130 A. 514 | N.J. | 1925
It should be unnecessary to call attention to the fundamental fact that the clerk of a court is at common law a ministerial, and not a judicial officer. As such ministerial officer it was his duty to take the verdict of a jury, but at common law only in the presence of the judge, or, to put it in another way, in open court. 38 Cyc. 1873. One important reason for this is that if there be irregularity or inconsistency, or other infirmity in the verdict which is subject to correction, this may be done under the direction of the *53
court itself, as it frequently is done. Id. 1892, 1893; Engle
v. State,
This rule of the common law, doubtless the result of several centuries of experience, has been greatly relaxed by statute as a matter of convenience, but this relaxation sometimes leads to trouble, as in the present case. Even in criminal trials, except for murder, the clerk may be deputized to take the verdict.Comp. Stat., p. 1844, pl. 74-A. Similarly in civil issues in the superior courts of common law by section 160 of the Practice act of 1893. By the District Court act (Comp. Stat., p. 1961, § 27), the clerk "may, in the absence of the judge * * * receive the verdicts of juries in like manner as the judge of said court might do if present." But it will be observed that neither the Criminal Procedure act, nor the Practice act, nor the District Court act, goes further than to authorize the clerk to receive
or take the verdict (and in criminal cases poll the jury). The confusion that would result from clerks undertaking to instruct juries and mould verdicts need not be imagined; there are several cases in the reports, and the present case is another. Folkner
v. Hopkins,
There is only one sound rule of conduct for a clerk in a case where he is deputized to take a verdict and some complication has arisen; to receive the verdict as rendered, no matter how wrong it may appear, and let it go at that. As we said in Folkner v.Hopkins, supra, "it is no concern of his, officially, whether the verdict can be upheld, or whether or not judgment can be entered upon it." So, in the case at bar, it was no concern of the clerk that the jury proposed to render a fifty per cent. verdict; if the judge had been present he could have sent them back; whether he would have been correct in so doing we need not decide now, but the judge was not present and his instructions to the jury through a telephone, and then through the clerk, were no legal substitute for his presence.
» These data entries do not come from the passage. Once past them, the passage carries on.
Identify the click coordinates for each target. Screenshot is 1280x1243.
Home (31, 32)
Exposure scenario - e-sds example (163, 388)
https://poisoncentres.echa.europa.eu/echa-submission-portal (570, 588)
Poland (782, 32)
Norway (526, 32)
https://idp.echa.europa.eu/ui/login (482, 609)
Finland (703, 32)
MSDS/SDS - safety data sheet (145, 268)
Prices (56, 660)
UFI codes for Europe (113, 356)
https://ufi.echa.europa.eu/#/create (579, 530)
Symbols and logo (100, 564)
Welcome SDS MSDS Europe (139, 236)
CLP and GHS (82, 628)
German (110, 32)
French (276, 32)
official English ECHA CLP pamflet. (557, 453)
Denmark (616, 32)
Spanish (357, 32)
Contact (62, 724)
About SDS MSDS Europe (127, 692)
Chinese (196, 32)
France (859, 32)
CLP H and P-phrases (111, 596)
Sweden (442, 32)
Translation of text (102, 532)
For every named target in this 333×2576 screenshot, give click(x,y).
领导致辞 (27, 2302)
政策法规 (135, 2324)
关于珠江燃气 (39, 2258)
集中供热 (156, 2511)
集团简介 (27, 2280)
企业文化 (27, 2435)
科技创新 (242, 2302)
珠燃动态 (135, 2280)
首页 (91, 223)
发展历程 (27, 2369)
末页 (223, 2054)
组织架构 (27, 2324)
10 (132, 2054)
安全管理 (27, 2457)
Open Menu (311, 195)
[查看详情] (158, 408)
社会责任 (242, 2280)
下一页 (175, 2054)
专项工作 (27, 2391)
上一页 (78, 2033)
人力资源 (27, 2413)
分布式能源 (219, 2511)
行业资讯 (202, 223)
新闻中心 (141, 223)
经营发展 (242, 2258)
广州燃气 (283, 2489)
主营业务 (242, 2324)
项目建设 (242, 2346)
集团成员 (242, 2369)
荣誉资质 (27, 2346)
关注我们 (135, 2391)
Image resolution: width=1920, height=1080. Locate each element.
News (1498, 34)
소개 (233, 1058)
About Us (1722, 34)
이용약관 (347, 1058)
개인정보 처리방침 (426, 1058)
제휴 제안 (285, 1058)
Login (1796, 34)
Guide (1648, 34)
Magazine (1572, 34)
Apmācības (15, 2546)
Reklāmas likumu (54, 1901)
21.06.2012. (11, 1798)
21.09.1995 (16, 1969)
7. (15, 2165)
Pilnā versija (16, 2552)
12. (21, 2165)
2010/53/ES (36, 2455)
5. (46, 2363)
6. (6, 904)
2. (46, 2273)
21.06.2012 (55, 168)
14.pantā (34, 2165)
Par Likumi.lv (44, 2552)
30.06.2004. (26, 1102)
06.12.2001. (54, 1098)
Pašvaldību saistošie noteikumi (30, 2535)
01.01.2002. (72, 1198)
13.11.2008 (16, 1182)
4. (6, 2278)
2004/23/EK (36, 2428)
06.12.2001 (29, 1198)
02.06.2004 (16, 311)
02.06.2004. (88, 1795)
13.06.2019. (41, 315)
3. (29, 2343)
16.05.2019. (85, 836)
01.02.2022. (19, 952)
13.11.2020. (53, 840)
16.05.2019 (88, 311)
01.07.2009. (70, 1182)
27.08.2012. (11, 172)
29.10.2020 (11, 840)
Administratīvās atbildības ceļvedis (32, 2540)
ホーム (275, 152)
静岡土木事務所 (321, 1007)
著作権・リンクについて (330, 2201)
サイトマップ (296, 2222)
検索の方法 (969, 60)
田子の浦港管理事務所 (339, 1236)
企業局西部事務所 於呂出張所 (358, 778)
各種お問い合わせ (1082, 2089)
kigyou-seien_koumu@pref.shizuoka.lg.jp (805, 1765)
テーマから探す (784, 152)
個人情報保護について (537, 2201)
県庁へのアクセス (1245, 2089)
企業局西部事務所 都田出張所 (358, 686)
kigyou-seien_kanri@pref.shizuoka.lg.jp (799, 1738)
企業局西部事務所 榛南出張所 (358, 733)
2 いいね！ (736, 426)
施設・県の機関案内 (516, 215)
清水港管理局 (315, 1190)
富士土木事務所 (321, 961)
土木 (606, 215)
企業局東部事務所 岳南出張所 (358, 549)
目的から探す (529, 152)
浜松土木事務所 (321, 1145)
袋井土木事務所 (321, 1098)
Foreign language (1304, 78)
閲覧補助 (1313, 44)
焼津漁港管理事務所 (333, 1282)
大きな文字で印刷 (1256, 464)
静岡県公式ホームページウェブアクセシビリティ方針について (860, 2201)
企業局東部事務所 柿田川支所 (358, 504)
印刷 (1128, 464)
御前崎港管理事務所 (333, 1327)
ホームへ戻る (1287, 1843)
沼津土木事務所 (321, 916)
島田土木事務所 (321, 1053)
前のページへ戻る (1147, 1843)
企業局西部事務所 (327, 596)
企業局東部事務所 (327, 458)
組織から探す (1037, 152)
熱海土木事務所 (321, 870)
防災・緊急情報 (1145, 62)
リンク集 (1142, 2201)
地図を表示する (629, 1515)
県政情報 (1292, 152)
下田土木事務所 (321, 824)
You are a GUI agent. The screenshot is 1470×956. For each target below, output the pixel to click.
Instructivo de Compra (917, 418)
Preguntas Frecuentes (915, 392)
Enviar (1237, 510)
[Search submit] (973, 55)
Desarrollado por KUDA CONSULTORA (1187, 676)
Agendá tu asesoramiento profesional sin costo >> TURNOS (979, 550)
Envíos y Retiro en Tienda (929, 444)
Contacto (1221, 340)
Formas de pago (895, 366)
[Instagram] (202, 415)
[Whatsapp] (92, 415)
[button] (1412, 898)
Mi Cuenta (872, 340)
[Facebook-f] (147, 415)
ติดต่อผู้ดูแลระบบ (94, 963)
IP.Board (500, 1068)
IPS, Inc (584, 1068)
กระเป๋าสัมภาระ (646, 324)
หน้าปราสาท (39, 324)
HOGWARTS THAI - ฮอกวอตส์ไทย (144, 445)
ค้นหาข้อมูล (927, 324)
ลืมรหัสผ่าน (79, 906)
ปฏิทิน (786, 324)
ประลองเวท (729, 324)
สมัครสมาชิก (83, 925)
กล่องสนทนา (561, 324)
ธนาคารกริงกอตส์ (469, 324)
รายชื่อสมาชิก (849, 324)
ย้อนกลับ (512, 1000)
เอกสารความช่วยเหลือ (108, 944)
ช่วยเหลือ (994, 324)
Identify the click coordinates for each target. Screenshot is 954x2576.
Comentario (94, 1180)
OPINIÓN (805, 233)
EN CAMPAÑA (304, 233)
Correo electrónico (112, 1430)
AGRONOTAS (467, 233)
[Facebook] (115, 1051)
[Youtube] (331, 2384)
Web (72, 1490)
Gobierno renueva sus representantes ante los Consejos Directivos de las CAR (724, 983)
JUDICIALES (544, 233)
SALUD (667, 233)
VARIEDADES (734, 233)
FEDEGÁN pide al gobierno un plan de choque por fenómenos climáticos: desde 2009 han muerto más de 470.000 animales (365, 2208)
If he was to mould the verdict or send the jury back to correct it, he should have the jury *54 before him in open court. Any other practice, as we said inJohnson v. Depuy, supra, "would be subject to great abuses."
That the attorneys did not object in presence of the clerk is of no consequence. Unless the judge was present, there was no court except by statute for the taking of the verdict. Objection was made to the judge in due season.
Let the judgment be reversed and the case remanded for a new trial.